Austrian Bank Will Pay Forty Million in Holocaust SettlementBy Henry Weinstein
LOS ANGELES TIMES -- A large Austrian bank has agreed to pay $40 million and provide reams of documents to settle a major class action suit that charged the bank with aiding the Nazi war machine and profiting by selling Jewish assets during World War II.
While the Monday settlement of the case, filed in New York last year, is not nearly as big as the $1.25 billion settlement Holocaust survivors reached with Swiss banks, the agreement is considered significant according to attorneys and Jewish leaders because the documents will give them considerable ammunition in major cases pending against German banks.
Creditanstalt, and its parent company Bank Austria, were sued in the same cases as two leading German banks, Deutsche Bank and Dresdner Bank.
A unique aspect of the settlement is that it gives the plaintiffs the right to any claims that the Austrian bank might have against the German banks for assets that were forcibly transferred to the German banks after Germany annexed Austria in March 1938. Deutsche Bank formally took control of Creditanstalt after the annexation.

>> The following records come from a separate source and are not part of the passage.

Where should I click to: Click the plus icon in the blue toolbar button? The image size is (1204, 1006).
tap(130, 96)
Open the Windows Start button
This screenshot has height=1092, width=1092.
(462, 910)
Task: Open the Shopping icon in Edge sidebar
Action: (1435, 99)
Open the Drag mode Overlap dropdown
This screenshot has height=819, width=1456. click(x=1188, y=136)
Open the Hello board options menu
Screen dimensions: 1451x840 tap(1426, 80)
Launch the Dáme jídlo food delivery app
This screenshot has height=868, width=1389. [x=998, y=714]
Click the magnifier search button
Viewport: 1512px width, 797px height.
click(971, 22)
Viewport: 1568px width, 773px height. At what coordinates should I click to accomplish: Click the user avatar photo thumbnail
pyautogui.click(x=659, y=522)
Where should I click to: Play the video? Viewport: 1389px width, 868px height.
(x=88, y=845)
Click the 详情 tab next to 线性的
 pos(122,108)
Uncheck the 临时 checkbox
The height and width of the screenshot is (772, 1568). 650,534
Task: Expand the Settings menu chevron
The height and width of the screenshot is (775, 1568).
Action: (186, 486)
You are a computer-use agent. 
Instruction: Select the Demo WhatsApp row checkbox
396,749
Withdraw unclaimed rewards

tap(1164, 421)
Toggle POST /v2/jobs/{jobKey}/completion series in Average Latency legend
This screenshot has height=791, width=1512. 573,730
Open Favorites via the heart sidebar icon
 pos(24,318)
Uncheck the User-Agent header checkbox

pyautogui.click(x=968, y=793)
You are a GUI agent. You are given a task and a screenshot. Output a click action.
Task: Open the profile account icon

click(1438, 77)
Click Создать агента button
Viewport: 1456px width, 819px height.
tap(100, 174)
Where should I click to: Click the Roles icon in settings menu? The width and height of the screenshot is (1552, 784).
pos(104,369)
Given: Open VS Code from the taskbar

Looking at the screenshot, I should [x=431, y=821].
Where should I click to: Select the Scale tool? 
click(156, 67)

“The significance of the settlement is not in the amount being paid but in the documents being produced and the claims being assigned,” said attorney Robert A. Swift of Philadelphia, one of the lead lawyers for the plaintiffs. “This settlement will lead to far larger compensation for Holocaust survivors,” Swift added.
Rabbi Marvin Hier, dean of the Simon Wiesenthal Center in Los Angeles, said he had not seen the settlement yet. But he said that thus far the Austrian government had escaped the sort of responsibility that had been imposed on other countries for collaborating with the Nazi regime.
Charles G. Moerdler, a New York attorney who was the lead lawyer for the Austrian banks, declined to return calls seeking comment. The settlement specifically provides that the Austrian banks admit no liability by signing the settlement.
The 37-page settlement resolves three cases filed in the past year against Creditanstalt and Bank Austria.